The first, You and Your Network, was published in 1984. The acknowledgments include: “With special thanks to Margie Keith—manuscript typist ad infinitum.” Neither of us wanted a computer, not even a “smart” typewriter as they were called, so this manuscript was typed and retyped many times on an old IBM machine—at least it was electric, not manual.
The next two books were Learning to Lead and Leading with Integrity. The fourth, Breakfast with Fred, was published after I retired, but its editor, his daughter Brenda Smith, gives me credit for archiving his material on which the book and the website were based (www.breakfastwithfred.com). The title comes from the breakfast sessions he was having with the group of young executives he mentored. I was seventy-two when Mr. Smith decided, at eighty-seven, to close the office. He never really retired, though, and died at ninety-two, just days before the publication party for his last book.
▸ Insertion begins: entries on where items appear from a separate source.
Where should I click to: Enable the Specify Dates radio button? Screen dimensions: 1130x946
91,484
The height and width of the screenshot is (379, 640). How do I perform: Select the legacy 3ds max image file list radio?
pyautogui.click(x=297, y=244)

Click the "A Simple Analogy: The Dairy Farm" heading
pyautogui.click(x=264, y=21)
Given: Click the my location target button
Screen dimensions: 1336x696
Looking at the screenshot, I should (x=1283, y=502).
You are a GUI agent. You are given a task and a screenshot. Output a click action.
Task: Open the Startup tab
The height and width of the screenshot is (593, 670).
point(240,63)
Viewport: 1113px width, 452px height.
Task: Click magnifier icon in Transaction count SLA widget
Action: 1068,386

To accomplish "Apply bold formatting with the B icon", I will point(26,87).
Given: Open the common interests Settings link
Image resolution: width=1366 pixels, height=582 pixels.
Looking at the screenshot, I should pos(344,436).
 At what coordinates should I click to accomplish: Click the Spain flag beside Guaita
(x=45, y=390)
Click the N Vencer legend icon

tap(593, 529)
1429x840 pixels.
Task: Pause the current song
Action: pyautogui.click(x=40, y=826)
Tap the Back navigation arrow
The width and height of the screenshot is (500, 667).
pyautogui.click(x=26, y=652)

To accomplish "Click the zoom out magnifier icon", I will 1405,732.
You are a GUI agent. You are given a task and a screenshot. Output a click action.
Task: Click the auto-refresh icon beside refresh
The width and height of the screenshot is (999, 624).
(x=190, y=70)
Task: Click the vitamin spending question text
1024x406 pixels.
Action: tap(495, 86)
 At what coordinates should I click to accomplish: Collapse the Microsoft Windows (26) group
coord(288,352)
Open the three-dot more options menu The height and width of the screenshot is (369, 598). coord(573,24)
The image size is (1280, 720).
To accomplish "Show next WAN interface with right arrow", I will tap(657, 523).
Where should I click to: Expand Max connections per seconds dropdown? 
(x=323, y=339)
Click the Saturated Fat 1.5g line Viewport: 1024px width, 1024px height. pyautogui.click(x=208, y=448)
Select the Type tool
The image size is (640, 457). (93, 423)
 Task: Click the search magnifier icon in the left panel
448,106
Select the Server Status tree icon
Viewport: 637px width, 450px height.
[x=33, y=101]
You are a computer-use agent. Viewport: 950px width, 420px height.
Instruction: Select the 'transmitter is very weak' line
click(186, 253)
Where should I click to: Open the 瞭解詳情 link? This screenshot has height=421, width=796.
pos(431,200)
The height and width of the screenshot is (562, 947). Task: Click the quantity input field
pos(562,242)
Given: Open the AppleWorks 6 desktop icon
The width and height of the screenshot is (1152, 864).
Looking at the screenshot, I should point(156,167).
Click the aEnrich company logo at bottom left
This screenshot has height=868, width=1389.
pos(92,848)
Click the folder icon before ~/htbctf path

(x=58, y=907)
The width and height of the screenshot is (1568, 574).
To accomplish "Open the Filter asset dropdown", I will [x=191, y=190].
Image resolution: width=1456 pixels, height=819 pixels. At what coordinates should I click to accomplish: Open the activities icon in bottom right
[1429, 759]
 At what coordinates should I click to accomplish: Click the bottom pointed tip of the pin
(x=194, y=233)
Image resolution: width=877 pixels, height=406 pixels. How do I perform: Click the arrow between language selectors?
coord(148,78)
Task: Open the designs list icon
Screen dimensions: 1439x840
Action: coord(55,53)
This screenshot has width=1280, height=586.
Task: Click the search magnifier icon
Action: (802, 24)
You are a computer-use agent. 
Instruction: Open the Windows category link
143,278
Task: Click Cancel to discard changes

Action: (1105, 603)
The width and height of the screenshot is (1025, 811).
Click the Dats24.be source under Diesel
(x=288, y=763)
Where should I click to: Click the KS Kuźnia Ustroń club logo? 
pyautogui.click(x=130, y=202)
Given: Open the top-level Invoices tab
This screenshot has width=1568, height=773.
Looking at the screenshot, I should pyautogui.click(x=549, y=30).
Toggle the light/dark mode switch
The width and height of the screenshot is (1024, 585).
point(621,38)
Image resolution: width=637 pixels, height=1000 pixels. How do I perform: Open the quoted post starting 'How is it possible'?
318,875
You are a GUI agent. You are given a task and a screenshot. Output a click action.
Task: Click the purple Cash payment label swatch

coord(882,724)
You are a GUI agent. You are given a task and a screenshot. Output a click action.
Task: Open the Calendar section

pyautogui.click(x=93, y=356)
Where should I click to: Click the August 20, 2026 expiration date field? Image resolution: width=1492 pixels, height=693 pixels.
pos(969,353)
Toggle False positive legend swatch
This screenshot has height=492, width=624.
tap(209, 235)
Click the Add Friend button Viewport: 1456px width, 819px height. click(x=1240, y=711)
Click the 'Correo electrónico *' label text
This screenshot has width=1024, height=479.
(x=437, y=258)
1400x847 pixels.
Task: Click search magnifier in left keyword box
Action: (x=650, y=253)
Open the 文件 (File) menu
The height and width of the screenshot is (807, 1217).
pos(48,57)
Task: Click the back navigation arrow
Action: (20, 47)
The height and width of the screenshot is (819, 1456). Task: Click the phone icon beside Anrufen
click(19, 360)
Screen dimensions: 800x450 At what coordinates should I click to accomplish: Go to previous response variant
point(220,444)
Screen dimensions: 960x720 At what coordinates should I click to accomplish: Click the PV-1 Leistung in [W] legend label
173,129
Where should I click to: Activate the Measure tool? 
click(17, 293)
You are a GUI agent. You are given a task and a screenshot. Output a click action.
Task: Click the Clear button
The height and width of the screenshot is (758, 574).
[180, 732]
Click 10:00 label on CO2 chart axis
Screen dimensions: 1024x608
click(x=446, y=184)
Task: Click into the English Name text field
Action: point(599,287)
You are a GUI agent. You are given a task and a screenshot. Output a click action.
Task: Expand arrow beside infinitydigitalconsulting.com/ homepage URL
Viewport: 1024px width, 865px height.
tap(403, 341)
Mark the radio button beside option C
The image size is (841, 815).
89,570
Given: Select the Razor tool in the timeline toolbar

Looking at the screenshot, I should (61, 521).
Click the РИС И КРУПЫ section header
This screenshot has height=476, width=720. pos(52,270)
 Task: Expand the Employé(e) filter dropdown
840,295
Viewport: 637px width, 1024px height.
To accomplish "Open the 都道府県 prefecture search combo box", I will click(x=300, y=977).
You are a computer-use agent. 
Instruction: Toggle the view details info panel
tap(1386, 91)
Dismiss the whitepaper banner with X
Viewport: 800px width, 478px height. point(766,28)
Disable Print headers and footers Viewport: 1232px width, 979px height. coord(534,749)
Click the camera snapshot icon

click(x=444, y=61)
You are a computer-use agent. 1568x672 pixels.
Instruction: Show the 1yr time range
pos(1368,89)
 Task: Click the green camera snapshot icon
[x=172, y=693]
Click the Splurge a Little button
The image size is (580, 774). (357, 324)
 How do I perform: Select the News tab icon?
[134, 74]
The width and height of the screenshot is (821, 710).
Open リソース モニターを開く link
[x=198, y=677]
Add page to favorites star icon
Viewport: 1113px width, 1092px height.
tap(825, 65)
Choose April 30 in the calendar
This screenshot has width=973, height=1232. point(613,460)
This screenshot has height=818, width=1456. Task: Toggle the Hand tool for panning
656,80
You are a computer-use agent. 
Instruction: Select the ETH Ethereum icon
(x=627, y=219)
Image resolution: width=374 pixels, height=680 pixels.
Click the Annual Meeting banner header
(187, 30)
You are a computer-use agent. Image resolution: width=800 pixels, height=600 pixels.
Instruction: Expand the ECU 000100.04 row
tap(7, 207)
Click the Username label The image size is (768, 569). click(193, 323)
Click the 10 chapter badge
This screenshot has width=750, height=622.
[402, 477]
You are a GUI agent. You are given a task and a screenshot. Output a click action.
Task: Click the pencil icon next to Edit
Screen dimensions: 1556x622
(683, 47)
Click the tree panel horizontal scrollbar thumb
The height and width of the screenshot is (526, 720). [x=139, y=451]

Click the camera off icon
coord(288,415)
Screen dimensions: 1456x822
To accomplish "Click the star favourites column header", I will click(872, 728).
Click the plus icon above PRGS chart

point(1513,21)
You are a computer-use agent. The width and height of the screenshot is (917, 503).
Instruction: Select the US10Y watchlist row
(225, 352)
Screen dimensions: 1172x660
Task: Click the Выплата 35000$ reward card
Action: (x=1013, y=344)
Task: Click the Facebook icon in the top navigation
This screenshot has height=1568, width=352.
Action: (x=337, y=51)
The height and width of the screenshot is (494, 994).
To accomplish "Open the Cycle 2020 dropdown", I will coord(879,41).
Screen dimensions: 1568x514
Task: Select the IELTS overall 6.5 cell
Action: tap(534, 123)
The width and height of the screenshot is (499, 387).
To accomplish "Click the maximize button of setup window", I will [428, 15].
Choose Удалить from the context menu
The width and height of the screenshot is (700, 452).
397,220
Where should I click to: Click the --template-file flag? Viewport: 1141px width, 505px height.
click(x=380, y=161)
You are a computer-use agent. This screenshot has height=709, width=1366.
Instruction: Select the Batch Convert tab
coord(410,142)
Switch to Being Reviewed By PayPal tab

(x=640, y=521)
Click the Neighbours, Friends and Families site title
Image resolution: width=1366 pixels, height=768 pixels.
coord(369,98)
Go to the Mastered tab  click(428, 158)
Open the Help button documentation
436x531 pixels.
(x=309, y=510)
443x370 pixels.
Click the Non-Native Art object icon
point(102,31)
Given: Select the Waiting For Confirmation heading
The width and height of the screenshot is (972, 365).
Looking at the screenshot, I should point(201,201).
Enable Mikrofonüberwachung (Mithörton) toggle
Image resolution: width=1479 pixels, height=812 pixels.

I had retired to Floyd in 2000 with three van-loads of books to start a new adventure: selling my library as “Margie’s Books.” Thirteen years later I am happy to be back with family and friends, old and new, many books, and two cats.
Looking back over my career, I wonder where I got the gumption, determination, or whatever it was than enabled me to do these things, because as a child I was very shy, bashful, introverted. I would do things such as hide to keep from talking to visitors who came to our home. Somehow in high school I realized that I had to overcome this disability or handicap and started taking on leadership responsibilities, such as club chairmanship and presidencies. There were teachers all along the way through school who inspired and encouraged me. (God bless teachers!) I wanted to affirm my parents’ and teachers’ and employers’ faith in me.
Did I work harder after I left the farm than I did on the farm? The difference, of course, is that I was enjoying the work after I left.